Younger by half? Maybe

How old is the universe? The question has perplexed scientists, to say nothing of theologians, at least since the 17th century, when an Irish divine, James Ussher, used the Bible to calculate the world's birth date as 4004 B.C. Since then, astronomers contemplating far-off stars and galaxies through powerful telescopes have steadily increased Ussher's figure. Today many scientists agree the universe goes back as far as 20 billion years, when it was created by an explosion irreverently referred to as the Big Bang.

Last week a team of astronomers, led by Marc Aaronson of the University of Arizona's Steward Observatory, detonated something of a minibang. Using new data obtained by observing the movements of a family of galaxies in the vicinity of the Virgo cluster, they assigned a new age to the universe. The universe, it now seems, is closer to 10 billion years old.

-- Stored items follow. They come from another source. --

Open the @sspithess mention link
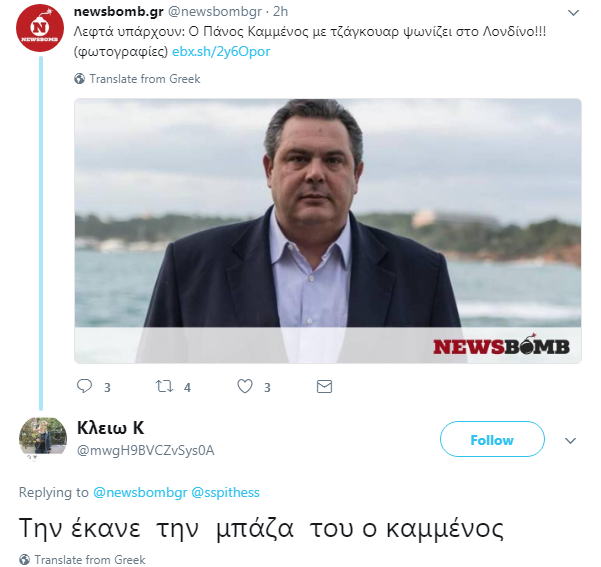click(225, 492)
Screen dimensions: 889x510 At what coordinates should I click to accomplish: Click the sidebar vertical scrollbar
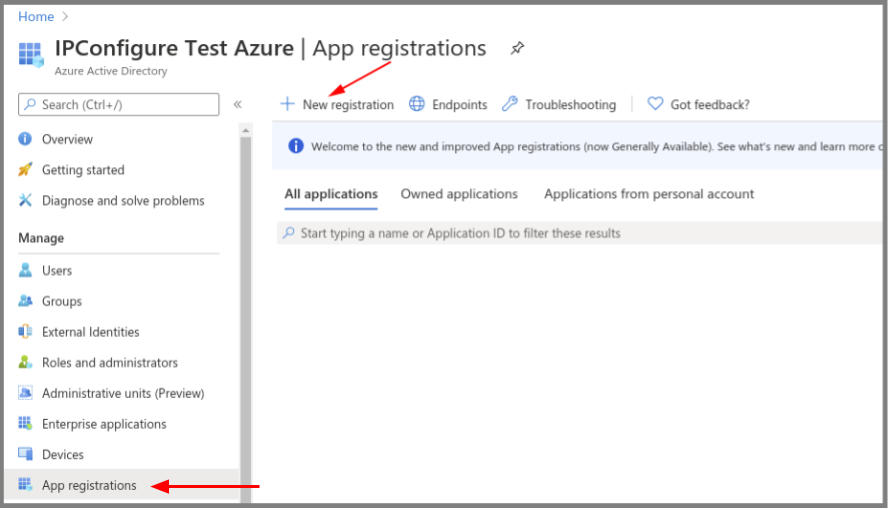point(245,300)
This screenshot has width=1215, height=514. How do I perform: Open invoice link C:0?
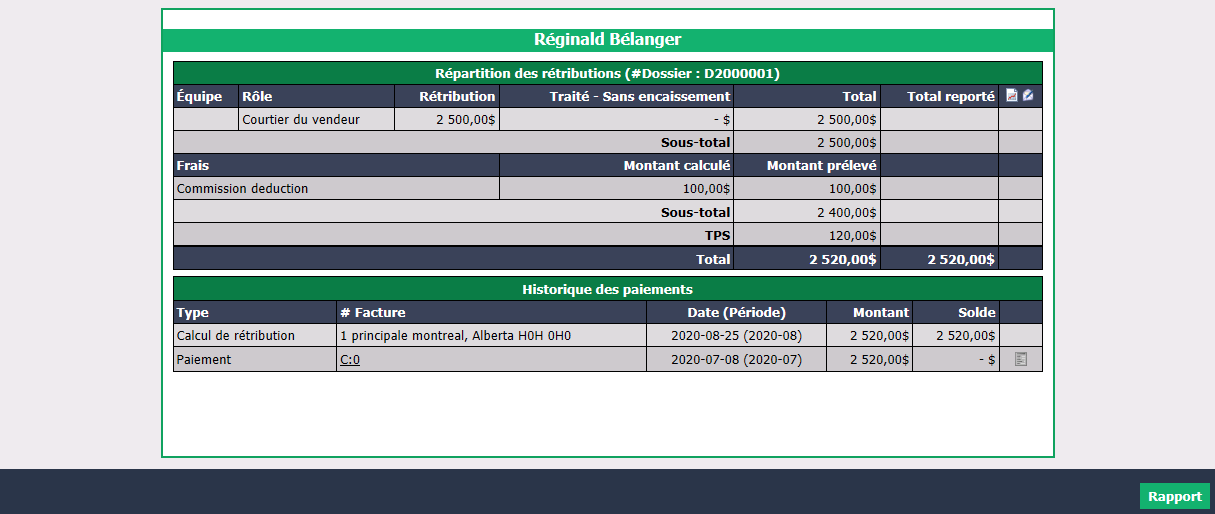(x=349, y=360)
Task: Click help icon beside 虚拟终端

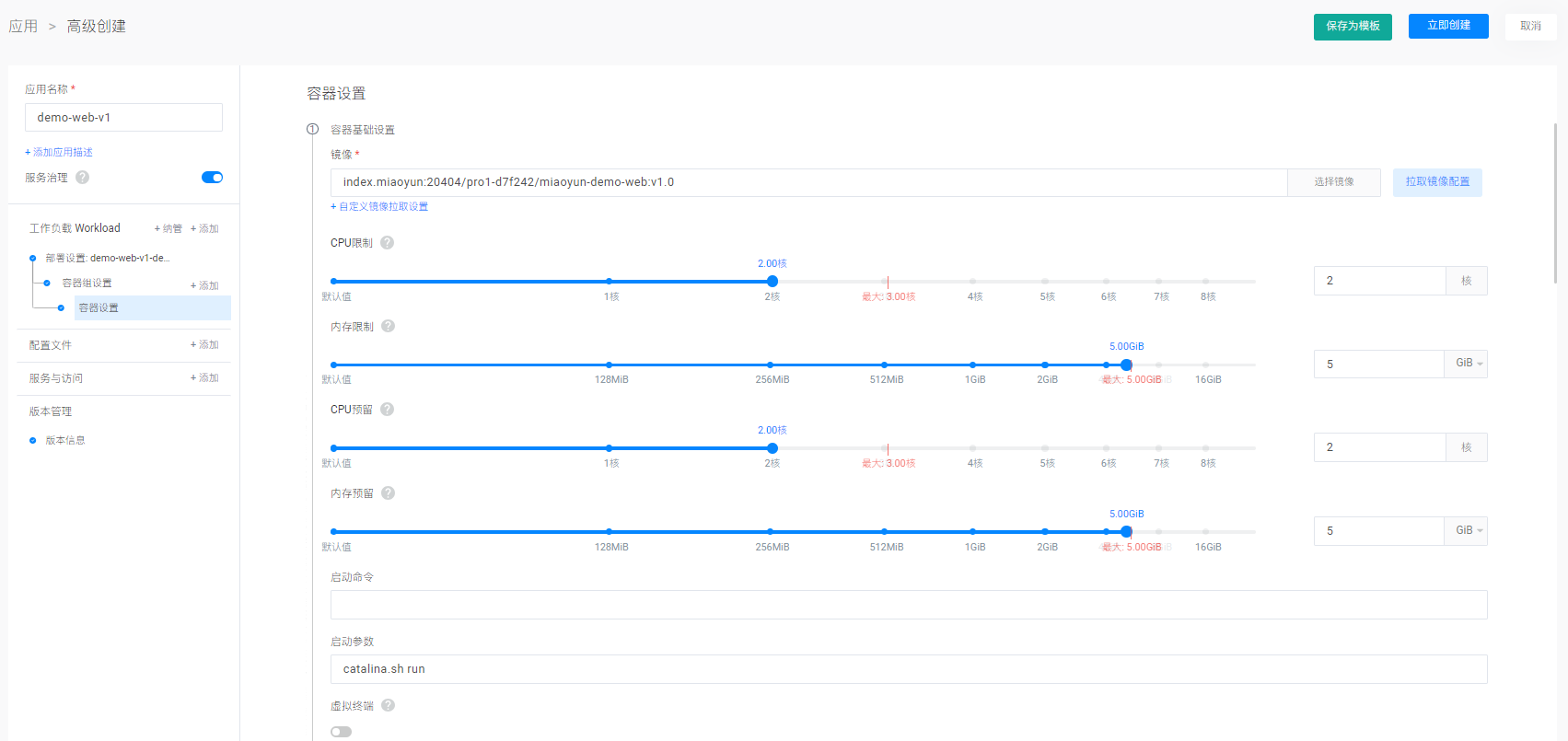Action: coord(389,706)
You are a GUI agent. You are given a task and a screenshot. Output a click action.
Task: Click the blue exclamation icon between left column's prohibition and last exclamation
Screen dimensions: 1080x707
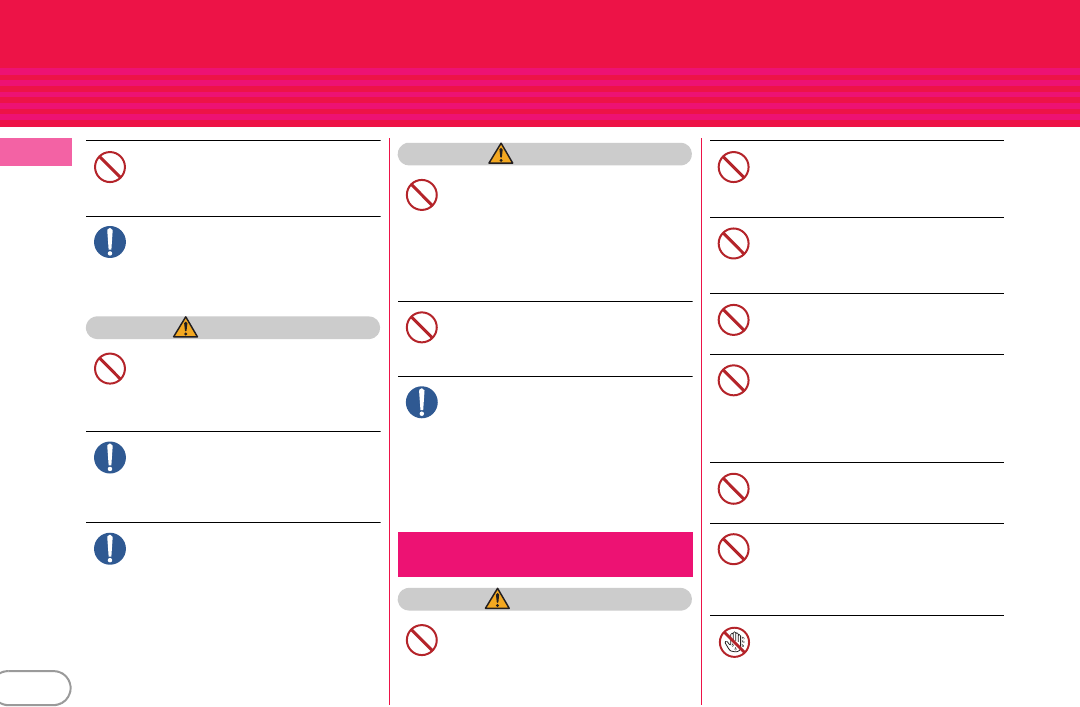click(110, 458)
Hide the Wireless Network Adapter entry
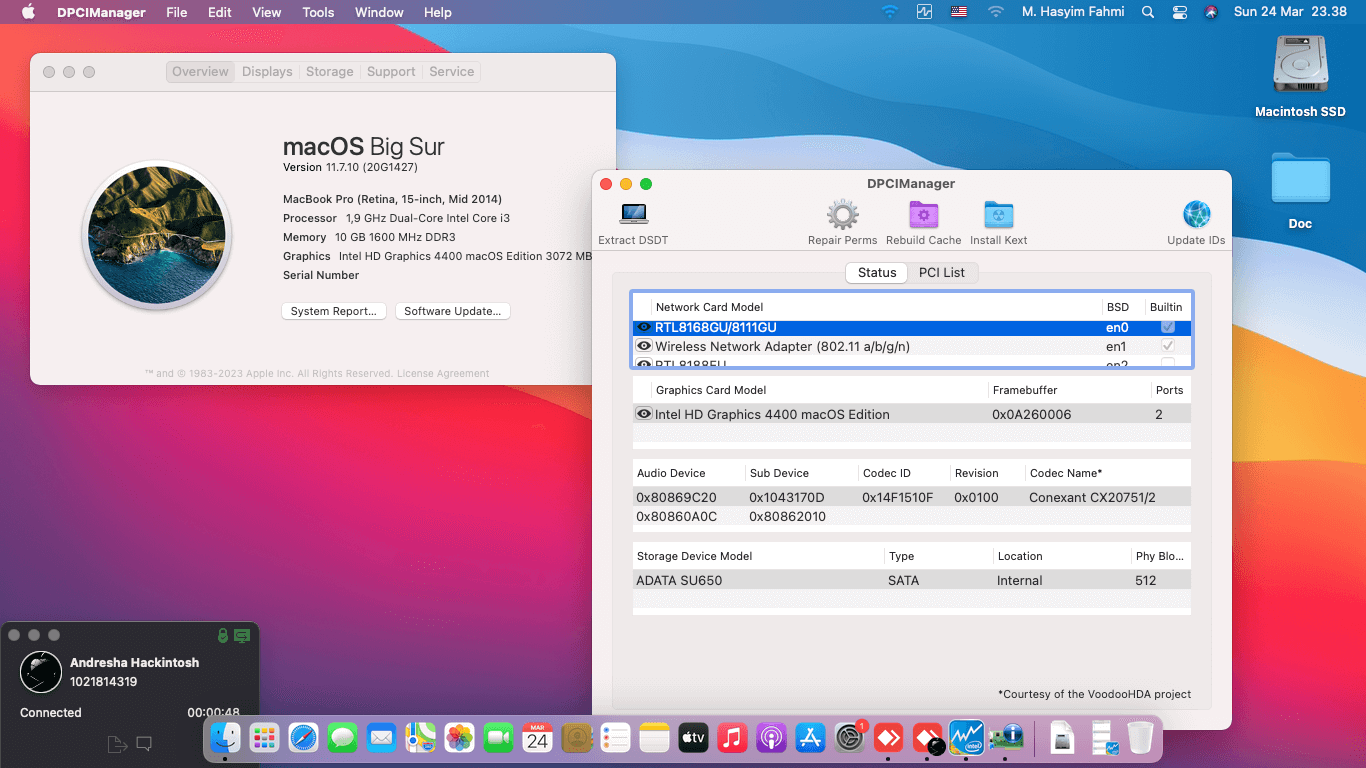 coord(643,346)
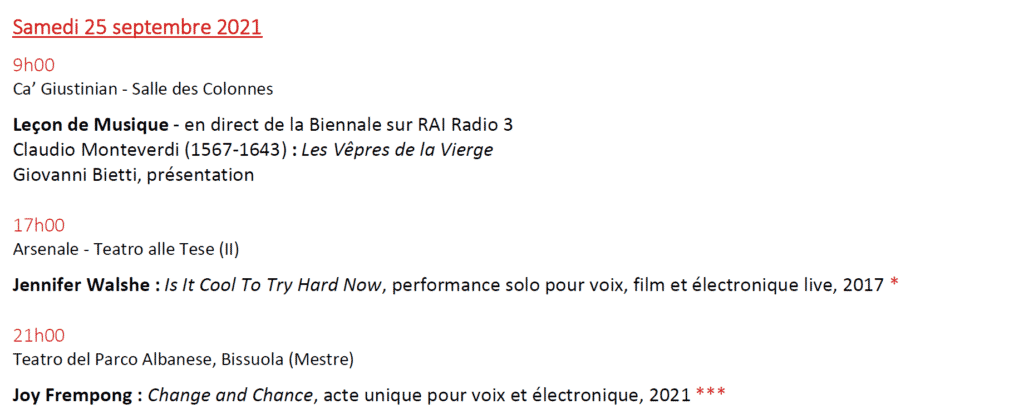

The controversial recalculation represents only the latest adjustment of a cosmological value known as the Hubble constant, after the noted astronomer Edwin Hubble. In the late 1920s, using the 100-in. Mount Wilson telescope, then the world's largest, Hubble discovered that everywhere he looked in the heavens, the galaxies seemed to be moving away from each other, like flecks on the surface of an expanding balloon, their speed increasing in direct proportion to their distance. By assuming the universe was expanding, astronomers used that ratio to reckon the universe's age and size. Trouble was that the Hubble constant proved notably fickle, as succeeding generations kept measuring the distance of different celestial bodies and getting different results. Admits Allan Sandage, who is using the new 100-in. Du Pont telescope at Las Campanas, Chile, to make his own measurements of the constant: "Everyone in this game is in disagreement."

Sandage prefers to stick with measurements implying an age closer to 20 billion years. Why? He cites, among other items, his latest research into the age of great spherical clusters of stars in the halo of the Milky Way. He and Colleague Gustav Tammann found they are some 17 billion years old. Asks Sandage, with the laconic understatement of a debater who feels sure he has found the clinching argument: "Isn't it rather hard to have a universe younger than its oldest components?"